Gervais' oft-repeated response to the gasps of outrage was, "I don't care." Most of us don't and haven't for a long time, if ever. You would think that the Hollywood set would realise this, considering how their political ads- in both America and Britain- moved the needle of public opinion not one whit. I can only assume that, surrounded by sycophants and media lap dogs, their insulated bubble and well-padded egos lead them to believe that Ricky Gervais was merely being offensive instead of truthful (and offensive). They actually seem to believe that the hoi polloi need and want them to tell us how to live our lives, and that is the greatest fantasy fiction which Hollywood has ever produced.
"Players, Sir! I look on them as no better than creatures set upon tables and joint stools to make faces and produce laughter, like dancing dogs." - Samuel Johnson
Our New Year's Day bash was great- the whole family there, about 50 in total. Dinner was filled with good food and conversation; I brought a sweet potato casserole, fruit flan, and mint chocolate squares. We also exchanged our family gifts at that time (we draw names for it during our family getaway in May). I had one of my sisters and her family; I got each of her nine kids a little something, and made a wall hanging and quilt for the whole family. I also bought them a year-long family museum pass to all the provincial museums in Nova Scotia.

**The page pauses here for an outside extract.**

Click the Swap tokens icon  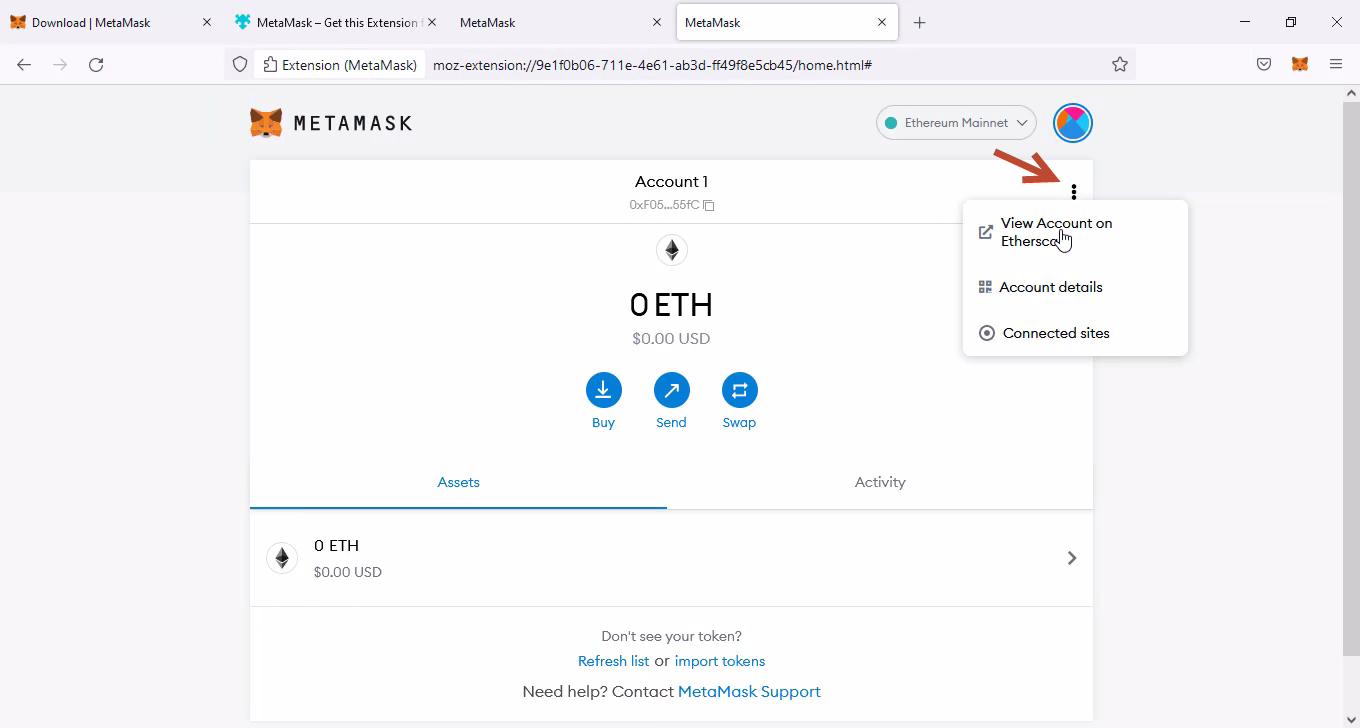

The sister who had my name gave me Symphony Nova Scotia tickets for their Broadway concert in the spring. This is going to be great!

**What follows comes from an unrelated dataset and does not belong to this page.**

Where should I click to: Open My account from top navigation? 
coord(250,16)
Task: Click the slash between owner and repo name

Probably the best gift of the day was the one which one of my other sisters- who's very musical- received: a stumpf fiddle (sometimes called a pogo cello). This is a kind of one-man-band instrument that has a large spring, a tin pan drum, a horn, a wood block, and a series of bells.
The stumpf fiddle is mostly used by U.K. skiffle bands and bluegrass bands these days, one being Rend Collective, the Irish Christian folk rock group. One of their songs featuring the stumpf fiddle is below:
Some of my nephews & nieces- and their parents- went to see them when they were in Halifax this year:
Oh, yeah... some axe throwing was also done, and no one ended up with arterial bleeding.